16 The Plaintiff remained under personal stress until the Second Defendant’s appeal failed in mid 1998.
17 In June 1998 she left her work at the TAB and took employment in a box making factory. She left that work in February 1999 and commenced separate employment as a contract cleaner. She maintains that employment and said in evidence that she is now much improved within herself as she is no longer required to face stressful situations. She enjoys her work.
18 Her psychological and medical consultations in early 1998 led to her again taking medication until the end of that year. She no longer does so and her general feeling of well being has returned to what it was prior to 16 July 1997. She has learned stress reduction techniques and is able to use them confidently in this outcome.
19 There has been some further stress related to this hearing, but I am confident it will soon pass as it concludes.
20 The Plaintiff gave evidence that she and her husband have decided not to have children. There is mention in Ms Bretag’s report of 18 February 1999 of the Plaintiff, in 1998, "planning to have some fertility assessments". I am not persuaded that her decision to not have children has been, in any real and substantial way, affected or influenced by the events of her life on and after 16 July 1997.
21 As a consequence of the admission by the Second Defendant of the commission of the armed robbery in his answer to the Notice to Admit, the issue of liability or causation has been resolved in favour of the Plaintiff.
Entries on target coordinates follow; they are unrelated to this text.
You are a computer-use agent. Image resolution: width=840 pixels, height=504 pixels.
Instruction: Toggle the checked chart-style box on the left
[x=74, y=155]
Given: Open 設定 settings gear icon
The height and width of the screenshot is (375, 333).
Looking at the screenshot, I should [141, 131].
22 The matter is really one of assessment pursuant to the provisions of the Act and in accord with the principles enunciated by the Full Court in State of South Australia v Bole (1994) 64 SASR 379. This is not a matter where the issue of aggravated damages arises and neither has that been suggested.
23 In all of the circumstances, I fix the number 8 as an appropriate measure of the Plaintiff’s non financial loss. Pursuant to Section 8(a)(ii)(B) of the Act this is converted to the sum of $8,000.
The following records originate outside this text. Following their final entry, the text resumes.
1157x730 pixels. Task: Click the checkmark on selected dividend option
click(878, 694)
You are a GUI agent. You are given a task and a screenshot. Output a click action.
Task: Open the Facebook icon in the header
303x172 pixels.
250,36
24 The Plaintiff’s financial loss is what was paid as wages maintenance which is shown by the exhibit P3 to be the sum of $5,645.39.
25 Hence, the Plaintiff is entitled to judgment against both Defendants in the sum of $13,645.39 of which the sum of $5,645.39 has been received and I endorse these reasons accordingly. The Plaintiff is also to have her costs and I shall hear the parties in that regard.
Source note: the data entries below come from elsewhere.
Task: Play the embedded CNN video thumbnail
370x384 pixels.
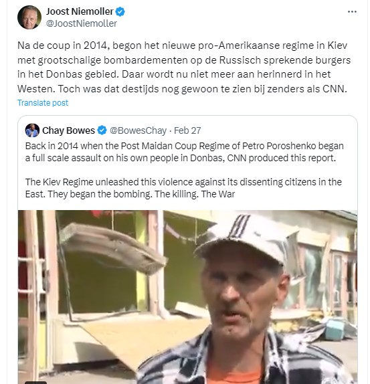Action: (x=187, y=297)
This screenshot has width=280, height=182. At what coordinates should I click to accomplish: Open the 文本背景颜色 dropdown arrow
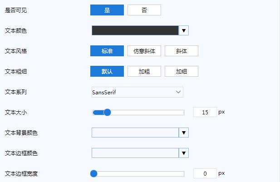184,133
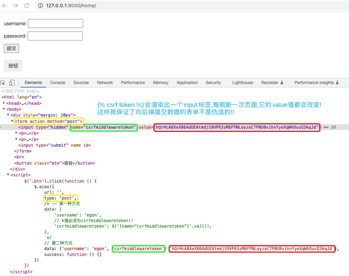Click the browser back arrow

[x=5, y=6]
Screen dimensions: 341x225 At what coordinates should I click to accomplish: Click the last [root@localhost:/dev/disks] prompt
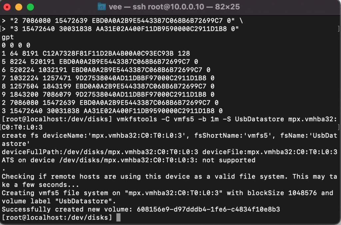pyautogui.click(x=57, y=217)
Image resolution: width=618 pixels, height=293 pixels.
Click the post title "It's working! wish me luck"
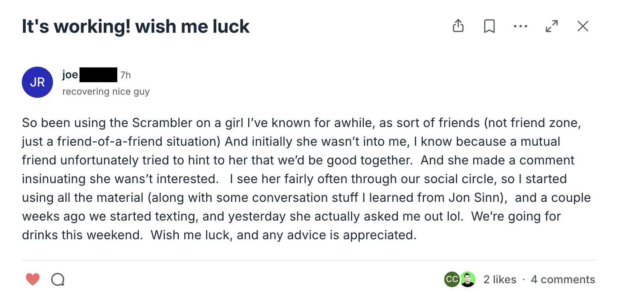click(136, 26)
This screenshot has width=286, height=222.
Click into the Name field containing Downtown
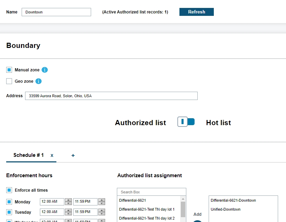click(56, 12)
26 As the Second Defendant elected not to give evidence, nothing is known as to his means or assets, except that I note he presently remains in custody serving the sentence imposed for the armed robbery of 16 July 1997.
Monday, 9 August 1999:
In the absence of, but with the consent of both parties, judgment amended in accordance with the letter from the Crown Solicitor’s Office, dated 5 August 1999, to $12,734.04.